Dialogue and Drama: Elements of Greek Tragedy in the Fourth Gospel
GOSPEL OF JOHN FROM THE STANDPOINT OF GREEK TRAGEDY (PDF)
My argument basically is as follows:
1. The Greek of the Gospel is so thoroughly Greek and so elegant that it relies upon double-entendres only available to the Greek-speaking audience. The classic phrase “you must be born again” in Greek also means “born from above.” (John 3) The confusion of Nicodemus relies upon this misunderstanding of what Jesus is saying, missing the point that he must be born from above by the Holy Spirit.
2. While Jesus is the light that has come into the World, darkness has not apprehended, overcome or comprehended the light (John 1:5), all those meanings are translations of the single Greek word.
2. “In the beginning was the Word…” The use of the Word/Logos/Memra, while thoroughly Hebrew in its origin (showing John 1 is related to Genesis 1 and creation by the Word), the use of the Greek word, Logos (or Reason), is also written to answer Greek philosophy within the cultural context of the Greek worldview.
3. The use of Greek dramatic structure in the Gospel points to an audience entirely familiar with Greek tragedy and Greek cultural life.
4. Finally, the attempt by Greek God-fearers to see Jesus provides the pivot point of the Gospel wherein Jesus realizes that in order to fulfill his mission of being a Light unto the Gentiles, he must die. It is this very encounter that causes him to say:
“The hour has come for the Son of Man to be glorified. Very truly I tell you, unless a kernel of wheat falls to the ground and dies, it remains only a single seed. But if it dies, it produces many seeds.” (John 12: 20-24).

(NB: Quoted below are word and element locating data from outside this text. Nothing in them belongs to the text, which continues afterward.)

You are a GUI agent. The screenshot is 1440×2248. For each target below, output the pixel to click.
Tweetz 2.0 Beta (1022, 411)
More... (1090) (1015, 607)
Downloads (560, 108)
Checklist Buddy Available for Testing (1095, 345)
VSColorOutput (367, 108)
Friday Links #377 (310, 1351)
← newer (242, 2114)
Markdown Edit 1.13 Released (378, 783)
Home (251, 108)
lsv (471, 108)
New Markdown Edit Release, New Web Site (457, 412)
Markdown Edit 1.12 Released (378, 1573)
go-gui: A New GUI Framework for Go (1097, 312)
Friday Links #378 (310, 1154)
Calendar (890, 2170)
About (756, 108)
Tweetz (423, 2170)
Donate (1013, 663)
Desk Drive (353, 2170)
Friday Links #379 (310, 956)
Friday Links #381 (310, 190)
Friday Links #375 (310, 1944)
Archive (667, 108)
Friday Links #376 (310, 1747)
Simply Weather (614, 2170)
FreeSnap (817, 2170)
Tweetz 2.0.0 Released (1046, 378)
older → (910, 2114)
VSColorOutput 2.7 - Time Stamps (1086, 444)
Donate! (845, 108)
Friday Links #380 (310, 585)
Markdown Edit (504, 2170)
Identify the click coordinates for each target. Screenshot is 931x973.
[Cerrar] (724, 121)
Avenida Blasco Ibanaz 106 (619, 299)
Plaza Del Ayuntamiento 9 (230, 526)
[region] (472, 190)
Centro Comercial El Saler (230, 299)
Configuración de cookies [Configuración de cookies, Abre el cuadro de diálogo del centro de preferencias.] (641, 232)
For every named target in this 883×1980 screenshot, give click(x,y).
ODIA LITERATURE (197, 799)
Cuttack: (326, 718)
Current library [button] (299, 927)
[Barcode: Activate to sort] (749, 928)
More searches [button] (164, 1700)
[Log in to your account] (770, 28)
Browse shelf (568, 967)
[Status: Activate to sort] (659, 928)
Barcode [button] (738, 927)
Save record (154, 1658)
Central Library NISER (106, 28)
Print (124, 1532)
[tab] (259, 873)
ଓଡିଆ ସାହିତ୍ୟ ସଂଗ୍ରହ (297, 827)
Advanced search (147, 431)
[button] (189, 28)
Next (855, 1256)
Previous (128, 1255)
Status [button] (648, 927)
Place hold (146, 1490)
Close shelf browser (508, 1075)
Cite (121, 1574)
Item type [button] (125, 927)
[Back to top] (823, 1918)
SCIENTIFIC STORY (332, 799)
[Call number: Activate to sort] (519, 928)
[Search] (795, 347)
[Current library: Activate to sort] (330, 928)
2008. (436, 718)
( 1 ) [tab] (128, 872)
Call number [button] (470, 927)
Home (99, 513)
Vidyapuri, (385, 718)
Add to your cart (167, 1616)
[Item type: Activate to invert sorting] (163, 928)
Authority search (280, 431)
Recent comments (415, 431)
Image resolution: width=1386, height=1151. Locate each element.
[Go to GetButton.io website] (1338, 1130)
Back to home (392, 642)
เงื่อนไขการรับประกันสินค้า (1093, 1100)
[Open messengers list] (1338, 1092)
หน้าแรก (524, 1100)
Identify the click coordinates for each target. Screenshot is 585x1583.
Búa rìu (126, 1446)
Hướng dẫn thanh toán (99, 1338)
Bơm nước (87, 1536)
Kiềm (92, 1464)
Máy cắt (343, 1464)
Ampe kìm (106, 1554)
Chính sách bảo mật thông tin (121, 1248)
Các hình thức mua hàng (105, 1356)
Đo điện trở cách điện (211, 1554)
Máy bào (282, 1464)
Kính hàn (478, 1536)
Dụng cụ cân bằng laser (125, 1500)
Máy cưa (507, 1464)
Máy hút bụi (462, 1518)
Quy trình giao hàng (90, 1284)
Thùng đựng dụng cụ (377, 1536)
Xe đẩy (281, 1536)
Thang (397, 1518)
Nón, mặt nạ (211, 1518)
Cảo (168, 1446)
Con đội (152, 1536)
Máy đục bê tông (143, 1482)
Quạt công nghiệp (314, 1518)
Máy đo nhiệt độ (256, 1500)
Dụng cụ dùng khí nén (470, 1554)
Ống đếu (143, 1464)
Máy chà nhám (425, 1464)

So, my conclusion is that Dr. Eli’s thesis is right but so is the thesis that the Greek audience as part of the intended purpose. Since this Gospel is most likely the last one written, the barrier between Hebrew and Greek would already have been broken. Paul has had converts all over the place and John is living in a multi-cultural city by this time. It would make sense to want to reach the Samaritans, but it seems clear that the wider Greek and Gentile culture was also in mind.
I would definitely recommend this book, however, for the strength of what it offers in understanding the additional dimensions of John’s Gospel.